[Opening SUPPLIED DATA section]
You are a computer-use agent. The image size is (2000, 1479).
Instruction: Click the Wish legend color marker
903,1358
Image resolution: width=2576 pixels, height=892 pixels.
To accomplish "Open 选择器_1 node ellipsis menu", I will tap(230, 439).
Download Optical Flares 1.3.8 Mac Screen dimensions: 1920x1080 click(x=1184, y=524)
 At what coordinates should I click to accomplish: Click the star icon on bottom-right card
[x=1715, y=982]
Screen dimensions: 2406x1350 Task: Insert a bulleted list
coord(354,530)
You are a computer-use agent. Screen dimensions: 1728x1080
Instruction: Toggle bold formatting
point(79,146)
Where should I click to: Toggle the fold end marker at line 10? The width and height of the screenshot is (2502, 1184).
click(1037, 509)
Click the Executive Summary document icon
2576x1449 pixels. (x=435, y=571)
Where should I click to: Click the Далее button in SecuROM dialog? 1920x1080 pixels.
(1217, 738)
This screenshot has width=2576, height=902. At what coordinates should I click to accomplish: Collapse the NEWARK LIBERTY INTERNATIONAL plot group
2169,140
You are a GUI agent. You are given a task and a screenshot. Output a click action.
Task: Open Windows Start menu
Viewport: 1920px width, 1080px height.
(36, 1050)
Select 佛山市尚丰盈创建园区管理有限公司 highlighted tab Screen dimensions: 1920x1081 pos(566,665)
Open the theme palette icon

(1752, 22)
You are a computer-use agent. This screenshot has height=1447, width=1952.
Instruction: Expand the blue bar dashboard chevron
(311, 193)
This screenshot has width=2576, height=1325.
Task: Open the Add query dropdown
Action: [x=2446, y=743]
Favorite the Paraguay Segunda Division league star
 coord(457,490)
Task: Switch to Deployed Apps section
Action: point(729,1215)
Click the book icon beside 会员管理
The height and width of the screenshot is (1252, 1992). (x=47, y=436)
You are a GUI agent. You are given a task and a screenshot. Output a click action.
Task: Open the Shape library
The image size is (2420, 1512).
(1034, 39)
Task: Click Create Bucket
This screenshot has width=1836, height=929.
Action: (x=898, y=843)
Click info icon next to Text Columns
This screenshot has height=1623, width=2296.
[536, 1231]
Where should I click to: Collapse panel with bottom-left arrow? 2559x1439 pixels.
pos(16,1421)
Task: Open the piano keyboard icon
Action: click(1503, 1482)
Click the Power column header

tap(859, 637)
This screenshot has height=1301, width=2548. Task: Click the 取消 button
[Closing SUPPLIED DATA section]
#### WORK TASK
Copy every record above exactly as it stands.

#### SOLUTION TO THE EXERCISE
You are a computer-use agent. The image size is (2000, 1479).
Instruction: Click the Wish legend color marker
903,1358
Image resolution: width=2576 pixels, height=892 pixels.
To accomplish "Open 选择器_1 node ellipsis menu", I will tap(230, 439).
Download Optical Flares 1.3.8 Mac Screen dimensions: 1920x1080 click(x=1184, y=524)
 At what coordinates should I click to accomplish: Click the star icon on bottom-right card
[x=1715, y=982]
Screen dimensions: 2406x1350 Task: Insert a bulleted list
coord(354,530)
You are a computer-use agent. Screen dimensions: 1728x1080
Instruction: Toggle bold formatting
point(79,146)
Where should I click to: Toggle the fold end marker at line 10? The width and height of the screenshot is (2502, 1184).
click(1037, 509)
Click the Executive Summary document icon
2576x1449 pixels. (x=435, y=571)
Where should I click to: Click the Далее button in SecuROM dialog? 1920x1080 pixels.
(1217, 738)
This screenshot has width=2576, height=902. At what coordinates should I click to accomplish: Collapse the NEWARK LIBERTY INTERNATIONAL plot group
2169,140
You are a GUI agent. You are given a task and a screenshot. Output a click action.
Task: Open Windows Start menu
Viewport: 1920px width, 1080px height.
(36, 1050)
Select 佛山市尚丰盈创建园区管理有限公司 highlighted tab Screen dimensions: 1920x1081 pos(566,665)
Open the theme palette icon

(1752, 22)
You are a computer-use agent. This screenshot has height=1447, width=1952.
Instruction: Expand the blue bar dashboard chevron
(311, 193)
This screenshot has width=2576, height=1325.
Task: Open the Add query dropdown
Action: [x=2446, y=743]
Favorite the Paraguay Segunda Division league star
 coord(457,490)
Task: Switch to Deployed Apps section
Action: point(729,1215)
Click the book icon beside 会员管理
The height and width of the screenshot is (1252, 1992). (x=47, y=436)
You are a GUI agent. You are given a task and a screenshot. Output a click action.
Task: Open the Shape library
The image size is (2420, 1512).
(1034, 39)
Task: Click Create Bucket
This screenshot has width=1836, height=929.
Action: (x=898, y=843)
Click info icon next to Text Columns
This screenshot has height=1623, width=2296.
[536, 1231]
Where should I click to: Collapse panel with bottom-left arrow? 2559x1439 pixels.
pos(16,1421)
Task: Open the piano keyboard icon
Action: click(1503, 1482)
Click the Power column header

tap(859, 637)
This screenshot has height=1301, width=2548. Task: Click the 取消 button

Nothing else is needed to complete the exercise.